The CMDC is funded by five of the United States’ leading health industry companies such as Boston Scientific, Smiths Medical, Optum, Medtronic, and Abbott Laboratories. The University of Minnesota says that over the next two years, additional members will be actively recruited.
The CMDC will focus its efforts on the growing number of cybersecurity threats, hoping to bridge the gap among universities, industries, and government collaborations to ensure the safety and security of medical devices.
In 2021, medical devices such as drug infusion pumps, pacemakers, and monitors serve as one of the top five cybersecurity threats, according to the U.S. Department of Health and Human Services, with the FDA pushing for stronger cybersecurity measures.
But with technologies like smartwatches that can now diagnose heart problems or calculate patient blood pressure through app-connected hubs present a new form of security concerns for the medical community and consumers who are now subject to more sophisticated ransomware attacks.

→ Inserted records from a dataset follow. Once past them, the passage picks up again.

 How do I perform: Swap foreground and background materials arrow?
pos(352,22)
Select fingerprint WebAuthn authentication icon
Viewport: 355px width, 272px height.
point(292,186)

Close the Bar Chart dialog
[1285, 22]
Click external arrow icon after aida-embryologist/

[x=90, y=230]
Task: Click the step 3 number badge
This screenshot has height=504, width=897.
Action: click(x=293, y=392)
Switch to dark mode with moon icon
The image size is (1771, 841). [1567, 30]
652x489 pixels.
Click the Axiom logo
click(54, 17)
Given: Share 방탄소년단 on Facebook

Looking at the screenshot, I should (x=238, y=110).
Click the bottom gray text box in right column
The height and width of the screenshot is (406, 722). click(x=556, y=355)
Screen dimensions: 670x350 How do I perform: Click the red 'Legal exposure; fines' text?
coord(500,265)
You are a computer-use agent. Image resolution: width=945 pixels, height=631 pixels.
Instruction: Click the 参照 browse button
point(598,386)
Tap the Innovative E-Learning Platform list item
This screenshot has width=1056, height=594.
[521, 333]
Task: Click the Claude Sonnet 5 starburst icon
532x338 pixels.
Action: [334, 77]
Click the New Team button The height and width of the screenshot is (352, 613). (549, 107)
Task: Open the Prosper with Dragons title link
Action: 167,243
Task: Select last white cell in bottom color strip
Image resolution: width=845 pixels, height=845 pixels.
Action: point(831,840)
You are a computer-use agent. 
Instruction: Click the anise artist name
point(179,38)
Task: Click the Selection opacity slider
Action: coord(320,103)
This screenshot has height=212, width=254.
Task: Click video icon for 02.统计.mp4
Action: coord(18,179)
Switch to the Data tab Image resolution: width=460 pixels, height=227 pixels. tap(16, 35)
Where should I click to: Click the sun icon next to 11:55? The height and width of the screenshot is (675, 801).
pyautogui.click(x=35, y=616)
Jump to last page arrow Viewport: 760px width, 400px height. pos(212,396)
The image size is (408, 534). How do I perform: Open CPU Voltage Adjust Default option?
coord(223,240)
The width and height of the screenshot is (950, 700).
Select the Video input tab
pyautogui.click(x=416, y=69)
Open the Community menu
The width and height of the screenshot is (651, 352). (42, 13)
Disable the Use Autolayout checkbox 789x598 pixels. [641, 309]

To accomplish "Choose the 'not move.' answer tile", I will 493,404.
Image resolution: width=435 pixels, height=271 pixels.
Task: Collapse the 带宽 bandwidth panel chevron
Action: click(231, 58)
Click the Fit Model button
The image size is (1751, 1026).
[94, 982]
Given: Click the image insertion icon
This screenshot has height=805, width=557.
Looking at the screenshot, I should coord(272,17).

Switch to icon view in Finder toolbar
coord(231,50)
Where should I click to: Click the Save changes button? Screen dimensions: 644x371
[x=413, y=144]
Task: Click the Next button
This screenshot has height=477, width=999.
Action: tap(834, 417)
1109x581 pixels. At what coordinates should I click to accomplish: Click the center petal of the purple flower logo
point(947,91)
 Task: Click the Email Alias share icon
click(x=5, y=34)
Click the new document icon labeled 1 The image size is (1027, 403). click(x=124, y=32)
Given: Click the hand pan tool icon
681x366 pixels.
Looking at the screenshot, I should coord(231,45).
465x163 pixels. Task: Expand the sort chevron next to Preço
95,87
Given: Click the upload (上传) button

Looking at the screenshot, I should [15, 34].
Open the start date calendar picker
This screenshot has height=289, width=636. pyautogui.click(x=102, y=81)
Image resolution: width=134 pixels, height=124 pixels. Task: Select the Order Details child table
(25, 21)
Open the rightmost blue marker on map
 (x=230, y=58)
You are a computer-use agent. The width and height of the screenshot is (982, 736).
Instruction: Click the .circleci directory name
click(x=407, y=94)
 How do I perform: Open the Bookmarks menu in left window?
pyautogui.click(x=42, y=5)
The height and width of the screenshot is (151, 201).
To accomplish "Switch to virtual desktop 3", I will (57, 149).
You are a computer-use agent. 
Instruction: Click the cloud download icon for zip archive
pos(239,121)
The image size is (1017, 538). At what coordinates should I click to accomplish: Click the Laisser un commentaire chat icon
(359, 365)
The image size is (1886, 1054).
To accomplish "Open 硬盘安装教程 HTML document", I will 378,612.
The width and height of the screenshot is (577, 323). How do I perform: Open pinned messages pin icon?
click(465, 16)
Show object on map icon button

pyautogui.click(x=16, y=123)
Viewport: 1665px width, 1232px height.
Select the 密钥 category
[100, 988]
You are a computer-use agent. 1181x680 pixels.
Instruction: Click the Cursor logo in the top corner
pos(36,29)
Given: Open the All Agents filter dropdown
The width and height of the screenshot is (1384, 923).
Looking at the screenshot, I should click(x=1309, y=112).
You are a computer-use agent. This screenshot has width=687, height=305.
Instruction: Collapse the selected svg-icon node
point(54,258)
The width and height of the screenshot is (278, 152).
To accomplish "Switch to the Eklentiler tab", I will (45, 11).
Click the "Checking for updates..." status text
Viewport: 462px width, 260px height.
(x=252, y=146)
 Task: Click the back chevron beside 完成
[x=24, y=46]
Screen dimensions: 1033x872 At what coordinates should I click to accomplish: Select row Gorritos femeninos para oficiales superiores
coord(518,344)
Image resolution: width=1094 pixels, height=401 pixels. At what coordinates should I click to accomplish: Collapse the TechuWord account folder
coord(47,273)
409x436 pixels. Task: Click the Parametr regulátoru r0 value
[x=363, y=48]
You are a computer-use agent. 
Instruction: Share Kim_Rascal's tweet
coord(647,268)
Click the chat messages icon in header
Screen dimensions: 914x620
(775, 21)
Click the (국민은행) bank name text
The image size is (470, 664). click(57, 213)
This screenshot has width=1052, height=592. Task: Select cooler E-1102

Ransomware attacks are the perfect threat for targeting medical devices whose functionality is based upon a single point of connectivity. Once ransomware takes over the command server for the devices, it’s game over, causing any and all connected devices to immediately stop functioning, proving fatal to patients whose lives depend on that functionality.
While it’s unclear how many people, if any, have been injured by a hacked medical device, the FDA has warned medical providers of software vulnerabilities in these devices for years.
According to a securities technologies expert at the University of Minnesota, there hasn’t been a high-profile case of a patient being killed or seriously harmed, but like most anticipated cybersecurity threats, it’s not a question of if but when.
Ensuring cybersecurity for today’s latest medical devices is crucial in maintaining consumer trust in health care companies, especially when it comes to consumer laws like HIPAA.
The CMDC will reside within the Technological Leadership Institute (TLI), an interdisciplinary center within the College of Science and Engineering with a mission of developing local and global leaders with technology-intensive industries.
With manufacturers confident that these devices will eventually end up inside a patient or inside their home, manufacturers need to have stronger security mechanisms in place to protect the medical devices that are reliant upon private and publicly secured networks.